If the blanket is all hirsute duty, the quilt is all plump maternal impulse. The quilt clasps us to its ample bosom and we surrender to it gratefully. The quilt is both snug and infinite- we lose ourselves in its commodious expansiveness even as we hold ourselves tighter. Like a mother, the quilt is a canopy of forgiveness in a cold unforgiving world. It asks no questions of us and imposes nothing of itself. It makes us bask in ourselves and find redemption without trying.

The boundary between us and the universe gets blurred- in a quilt we belong to something infinite; it as if we are being cuddled by the universe. Like a bowl of hot soup or huddling around a fireplace, the quilt makes us feel good about ourselves in a timeless and universal way. We are soothed by a sense of belonging to something larger than our individual selves, hushed by the comforting oneness we feel with the quilt around us. It is in the razai that we are momentarily able to overcome the curse of the modern age- to always be an individual.

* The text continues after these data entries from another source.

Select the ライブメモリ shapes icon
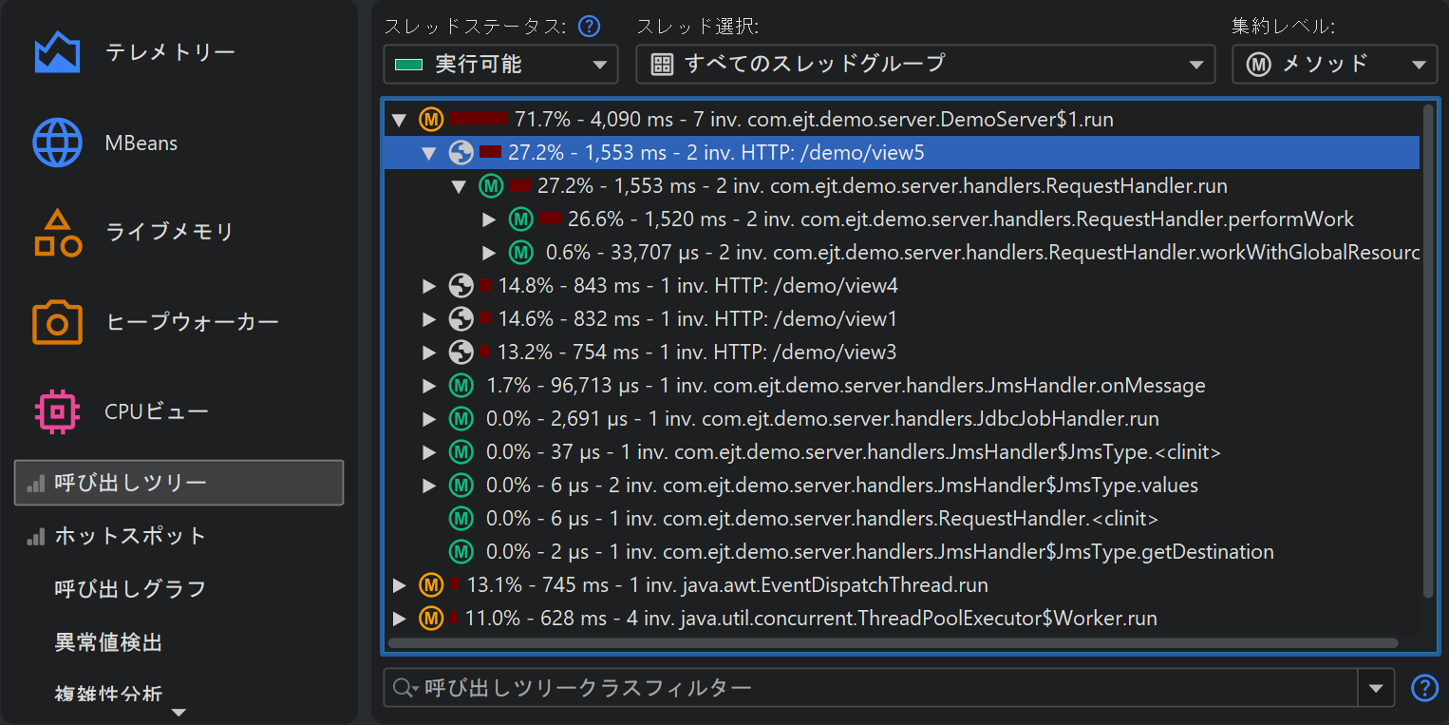 coord(57,233)
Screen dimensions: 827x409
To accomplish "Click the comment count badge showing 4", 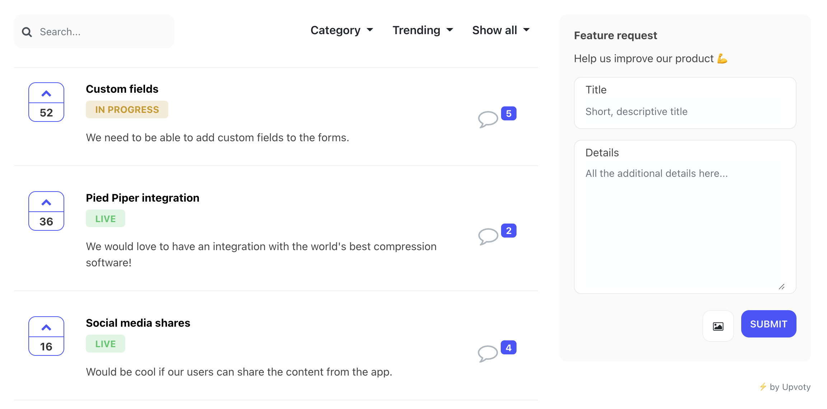I will (x=508, y=347).
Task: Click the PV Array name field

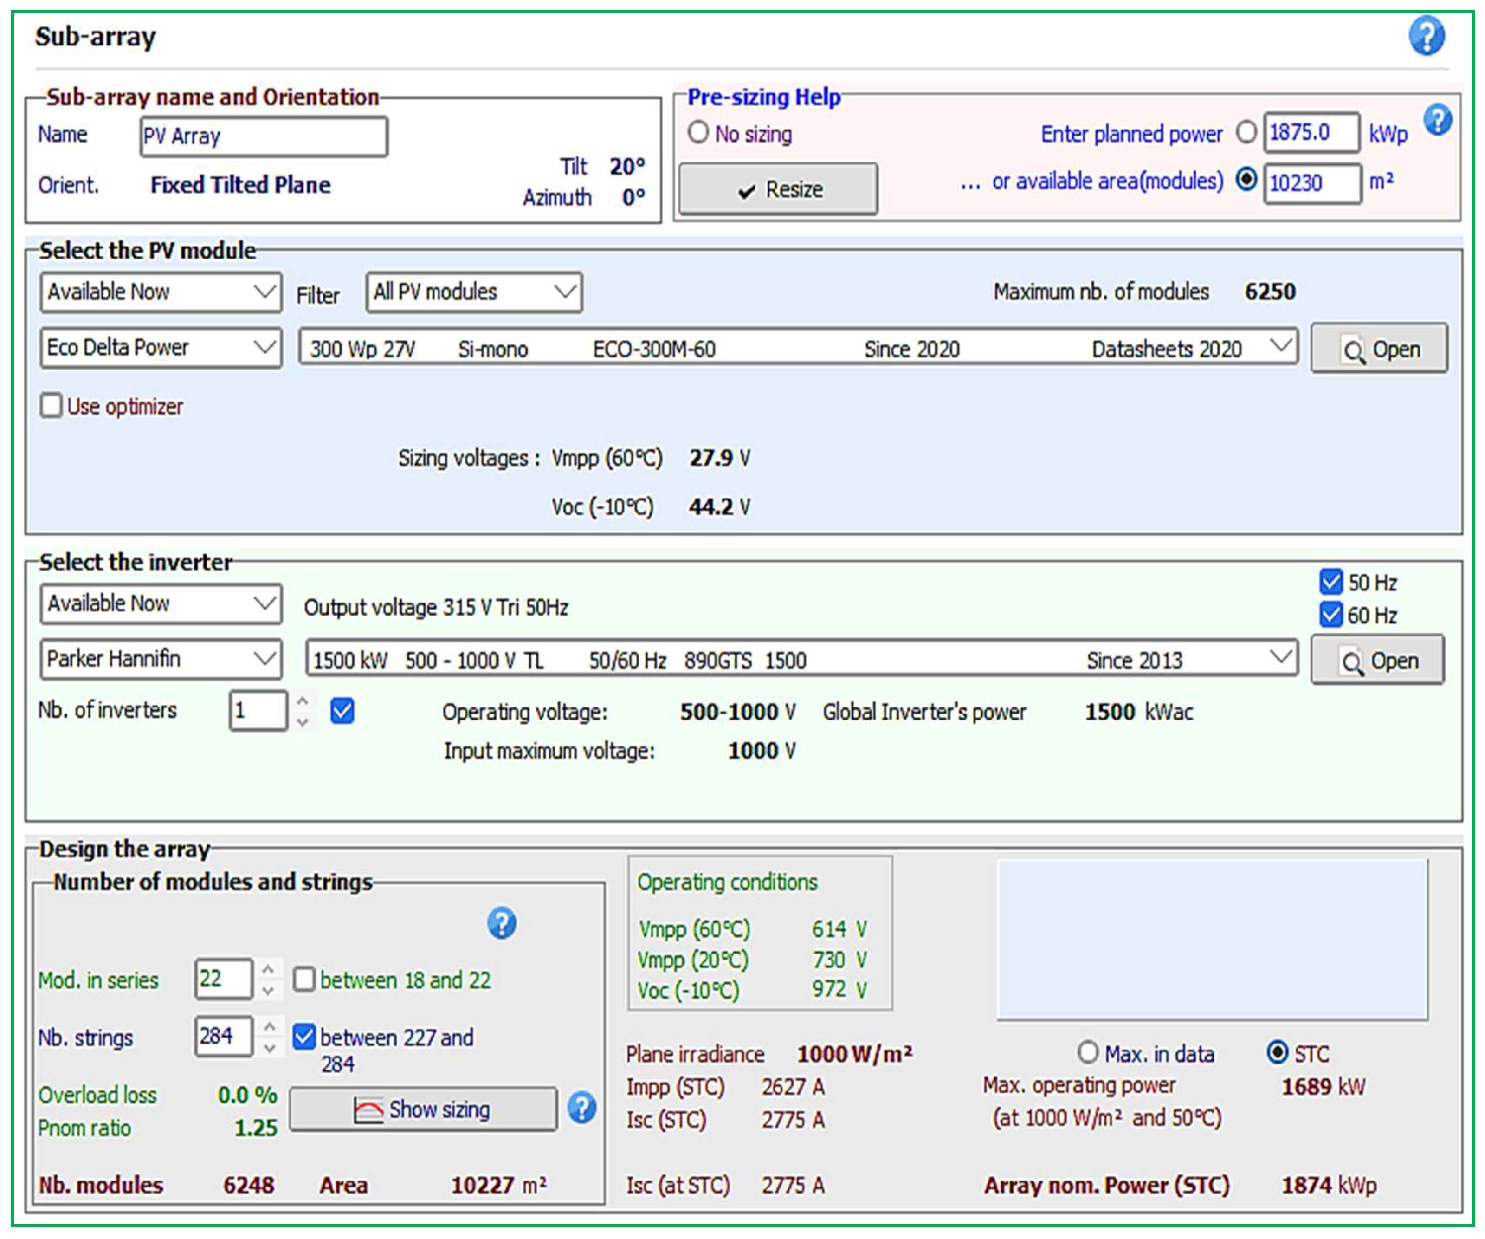Action: point(264,136)
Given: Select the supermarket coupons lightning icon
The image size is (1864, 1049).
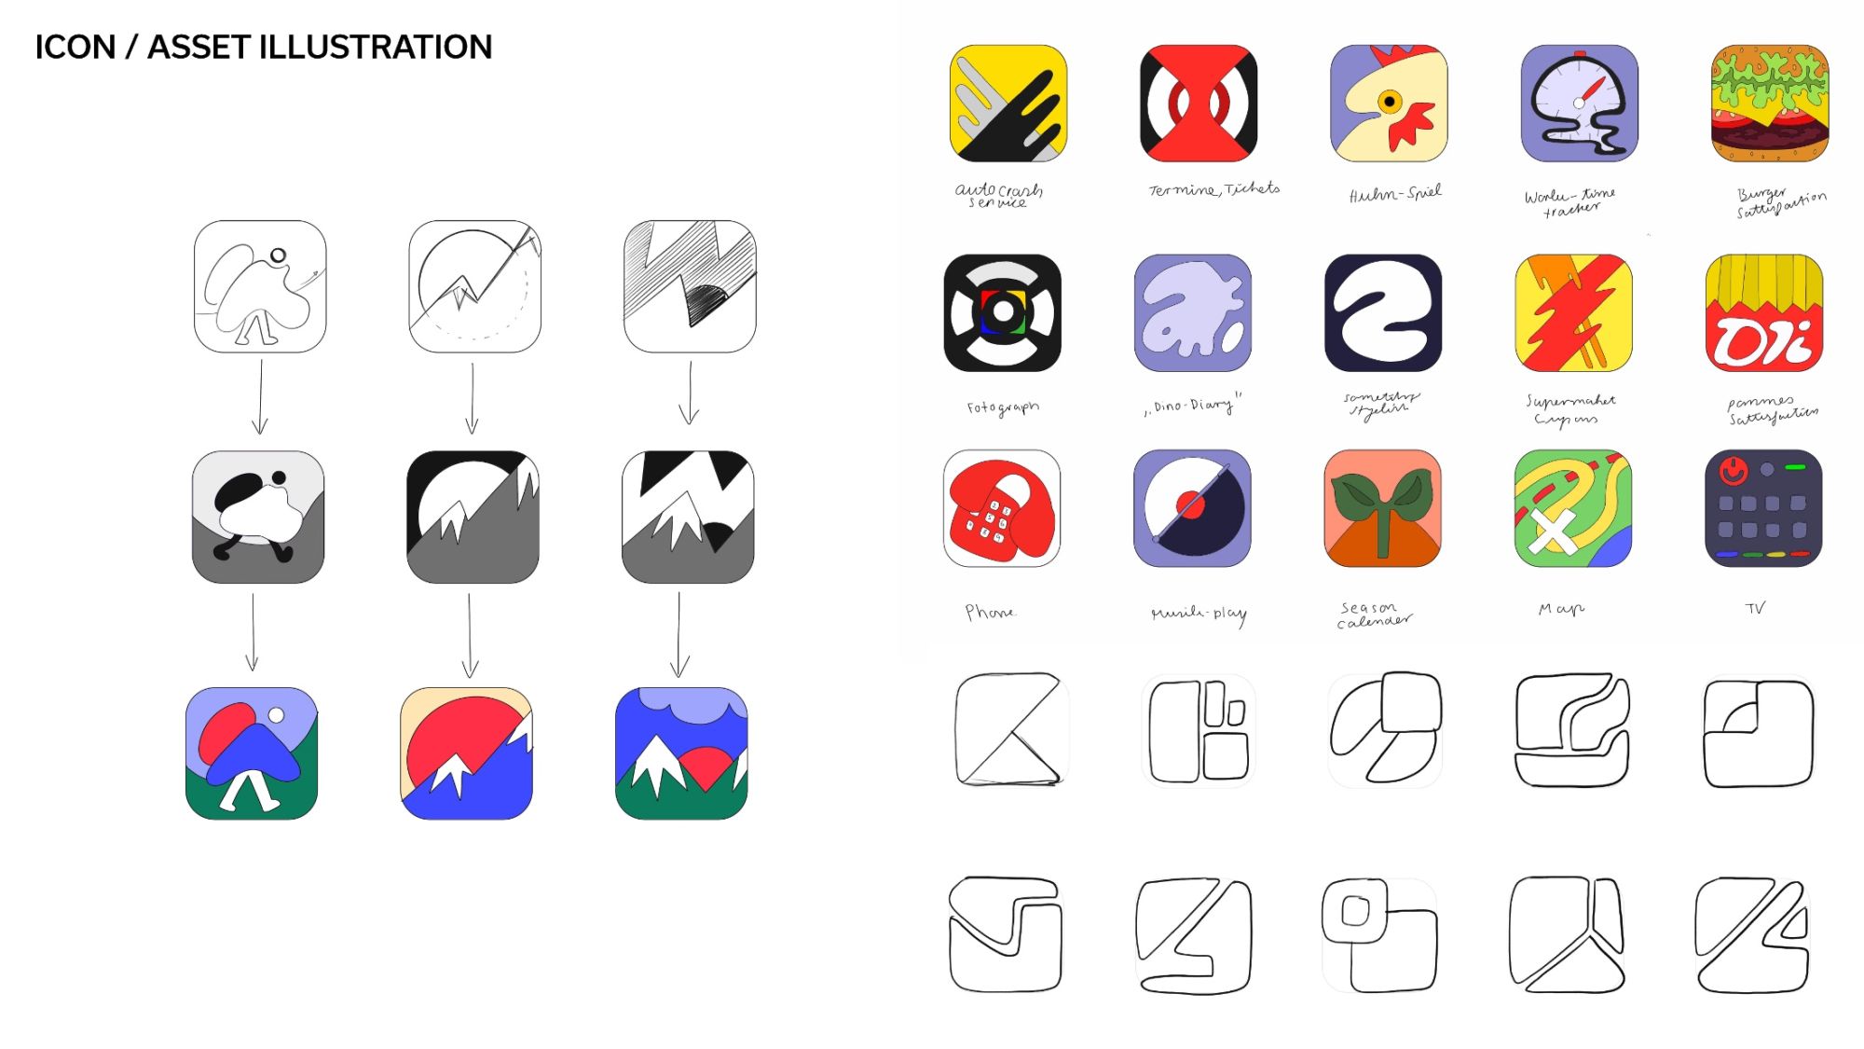Looking at the screenshot, I should tap(1573, 312).
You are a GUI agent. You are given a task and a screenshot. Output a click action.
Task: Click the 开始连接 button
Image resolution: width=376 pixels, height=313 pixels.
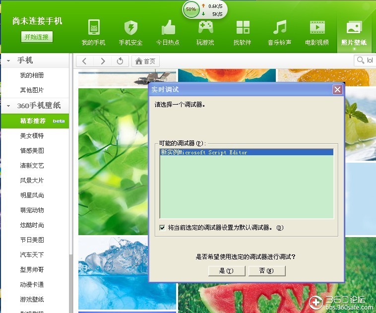[x=37, y=37]
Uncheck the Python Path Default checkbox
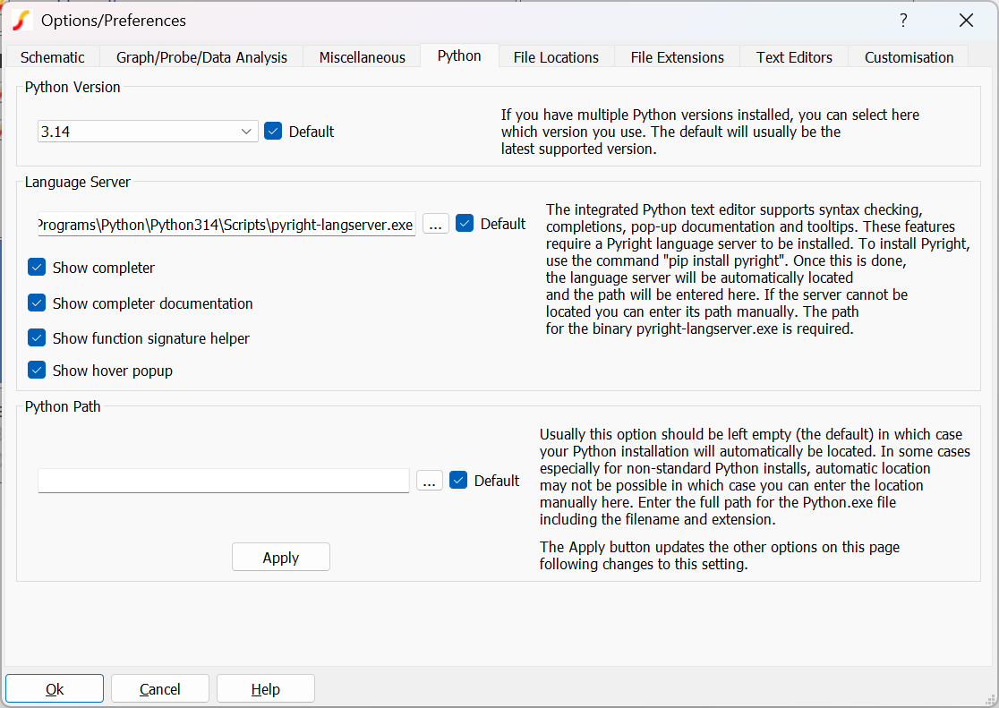 [458, 481]
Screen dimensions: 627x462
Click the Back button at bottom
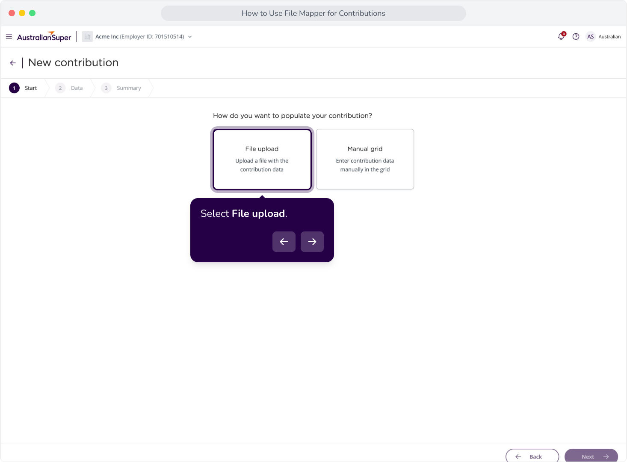point(532,456)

Sleeping in a quilt is a like returning to womb-like bliss twice over. The night is in any case our daily return to the infiniteness of the womb. We let go of our adult individual selves, we abandon the formal logic that our mind imposes on us when we fall asleep and revert to a primitive state of consciousness. We twist and turn in our sleep; we mumble and moan, chaotic images tumble through the mind as we dream dreams full of elaborate improbabilities. The foetal position comes easily to us in sleep; when in doubt we go back to our first memories of comfort. The quilt too is a return to fullness; we are back in a world where our separateness is not emphasised. In a quilt, it is as if the universe has anointed us its favourite child and we can do no wrong.

The idea of warmth as a defining human condition gets re-affirmed only when it is cold. It is then that the idea of being alive becomes synonymous with the idea of being warm. In a tropical country like ours the sun is something to hide from and warmth is a guest that overstays its welcome, the only time that the sun is welcome is in cold winter mornings. The sun seeps into the body and it gradually unshrivels, a roti rising out of the dough that is the body. Basking in the winter sun is a pleasure of the most primitive kind, for no other physical sensation re-affirms the need that we have for the elements quite as much as the virtual imprint that the rays of the sun leave on the body. But the sun is a fickle friend, and cannot be counted upon. It appears intermittently, and disappears with great predictability every afternoon which is when the true value of feeling snug in a quilt is appreciated. The sun might produce the warmth, but we need the quilt to keep it alive by borrowing it from our bodies and feeding it back to us. The warm breath that is life comes alive for us in the magic of a quilt that tucks us in to a world without an end or a beginning.